# Unsupervised Learning: More Density Clustering

In [None]:
import numpy as np 
import pandas as pd
from sklearn.cluster import DBSCAN, OPTICS
from sklearn.datasets import make_circles
from sklearn.metrics import silhouette_score, davies_bouldin_score, calinski_harabasz_score
import seaborn as sns
import matplotlib.pyplot as plt

Learning objectives:
- Practice implementing density clustering
- Practice visualizing and evaluating performance
- Understand the subtle differences between different density clustering algorithms

Notes:
- Use `sklearn.datasets` as needed
- Put all import statements at the top of this notebook
- Use `sns.scatterplot` to plot the clusters (e.g. `hue=color_var`)

## Datasets

We'll work with two synthetic datasets to explore how density clustering handles different density scenarios:

1. **Dataset 1**: Noisy concentric circles with **even density** (uniformly distributed points)
2. **Dataset 2**: Clusters with **very uneven density** (dense, medium, and sparse clusters)

In [None]:
# Dataset 1: Noisy concentric circles with even density
np.random.seed(42)
X_circles, y_circles = make_circles(n_samples=1000, factor=0.5, noise=0.05)

# Visualize the dataset
plt.figure(figsize=(8, 6))
sns.scatterplot(x=X_circles[:, 0], y=X_circles[:, 1], alpha=0.6)
plt.title('Dataset 1: Noisy Concentric Circles (Even Density)')
plt.xlabel('Feature 1')
plt.ylabel('Feature 2')
plt.axis('equal')
plt.show()

print(f"Dataset shape: {X_circles.shape}")
print(f"Notice: Both circles have the same point density")

In [None]:
# Dataset 2: Clusters with very uneven density
# Create multiple blobs with very different standard deviations to simulate extreme varying densities
np.random.seed(42)

# Very dense cluster (very small std, many points)
X_dense = np.random.randn(400, 2) * 0.3 + np.array([0, 0])

# Medium density cluster
X_medium = np.random.randn(250, 2) * 0.6 + np.array([3, 3])

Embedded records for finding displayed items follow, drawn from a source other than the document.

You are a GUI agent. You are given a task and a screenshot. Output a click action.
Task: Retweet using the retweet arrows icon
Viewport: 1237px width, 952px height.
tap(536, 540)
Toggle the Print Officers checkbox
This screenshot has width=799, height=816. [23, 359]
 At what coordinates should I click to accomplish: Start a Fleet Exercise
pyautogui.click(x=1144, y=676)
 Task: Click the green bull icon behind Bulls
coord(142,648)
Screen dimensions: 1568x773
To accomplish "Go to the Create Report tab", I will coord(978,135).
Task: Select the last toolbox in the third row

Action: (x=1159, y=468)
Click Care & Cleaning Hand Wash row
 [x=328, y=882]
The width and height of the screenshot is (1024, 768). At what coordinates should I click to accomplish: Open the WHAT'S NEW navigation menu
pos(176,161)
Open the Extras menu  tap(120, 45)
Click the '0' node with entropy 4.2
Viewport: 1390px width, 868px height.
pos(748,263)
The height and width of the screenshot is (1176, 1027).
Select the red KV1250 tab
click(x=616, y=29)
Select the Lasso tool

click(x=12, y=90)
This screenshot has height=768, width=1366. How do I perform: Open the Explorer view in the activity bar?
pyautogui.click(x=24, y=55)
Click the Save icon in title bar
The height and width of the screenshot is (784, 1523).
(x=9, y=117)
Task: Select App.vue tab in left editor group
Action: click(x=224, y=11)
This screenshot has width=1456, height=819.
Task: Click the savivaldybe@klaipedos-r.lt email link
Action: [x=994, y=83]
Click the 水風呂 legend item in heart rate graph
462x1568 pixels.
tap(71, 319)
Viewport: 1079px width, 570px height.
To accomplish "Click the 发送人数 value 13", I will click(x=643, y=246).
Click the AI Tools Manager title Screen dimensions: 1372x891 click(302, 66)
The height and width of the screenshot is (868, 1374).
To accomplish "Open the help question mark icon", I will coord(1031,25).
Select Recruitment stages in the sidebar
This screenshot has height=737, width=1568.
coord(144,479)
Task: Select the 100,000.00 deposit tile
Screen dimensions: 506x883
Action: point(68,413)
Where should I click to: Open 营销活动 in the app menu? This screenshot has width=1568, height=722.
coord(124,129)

# Very sparse cluster (large std, fewer points)
X_sparse = np.random.randn(150, 2) * 0.9 + np.array([-3, 2])

# Combine all clusters
X_uneven = np.vstack([X_dense, X_medium, X_sparse])

# Visualize the dataset
plt.figure(figsize=(8, 6))
sns.scatterplot(x=X_uneven[:, 0], y=X_uneven[:, 1], alpha=0.6)
plt.title('Dataset 2: Clusters with Very Uneven Density')
plt.xlabel('Feature 1')
plt.ylabel('Feature 2')
plt.axis('equal')
plt.show()

print(f"Dense cluster: 400 points, std=0.3")
print(f"Medium cluster: 250 points, std=0.6")
print(f"Sparse cluster: 150 points, std=0.9")
print(f"Notice: Very different densities within the same dataset!")

----

## Part 1: DBSCAN Clustering

**Quick Parameter Guide:**
- `eps`: Maximum distance between two points to be considered neighbors
  - Too small → Everything becomes noise
  - Too large → Everything merges into one cluster
  - **Hint**: For Dataset 1 (circles), try values around 0.15-0.20
  - **Hint**: For Dataset 2 (uneven), you'll need to experiment more!
- `min_samples`: Minimum number of points to form a dense region
  - **Hint**: Start with 5

### Q: Use `sklearn`'s `DBSCAN` to cluster both datasets

Try different `eps` values to see what works best!

In [None]:
# DBSCAN on Dataset 1: Noisy Concentric Circles (Even Density)
# YOUR CODE HERE
# dbscan_circles = DBSCAN(eps=    , min_samples=    )
# labels_dbscan_circles = dbscan_circles.fit_predict(     )

# Visualize clustering results
# YOUR CODE HERE
# plt.figure(figsize=(10, 6))
# sns.scatterplot(x=     , y=     , hue=     , palette='Set1', alpha=0.7, legend='full')
# plt.title('DBSCAN on Concentric Circles (Even Density)')
# plt.xlabel('Feature 1')
# plt.ylabel('Feature 2')
# plt.axis('equal')
# plt.show()

# Print clustering statistics
# YOUR CODE HERE
# n_clusters_circles = len(set(labels_dbscan_circles)) - (1 if -1 in labels_dbscan_circles else 0)
# n_noise_circles = list(labels_dbscan_circles).count(-1)
# print(f"Number of clusters: {n_clusters_circles}")
# print(f"Number of noise points: {n_noise_circles}")

In [None]:
# DBSCAN on Dataset 2: Uneven Density Clusters
# YOUR CODE HERE
# dbscan_uneven = DBSCAN(eps=    , min_samples=    )
# labels_dbscan_uneven = dbscan_uneven.fit_predict(     )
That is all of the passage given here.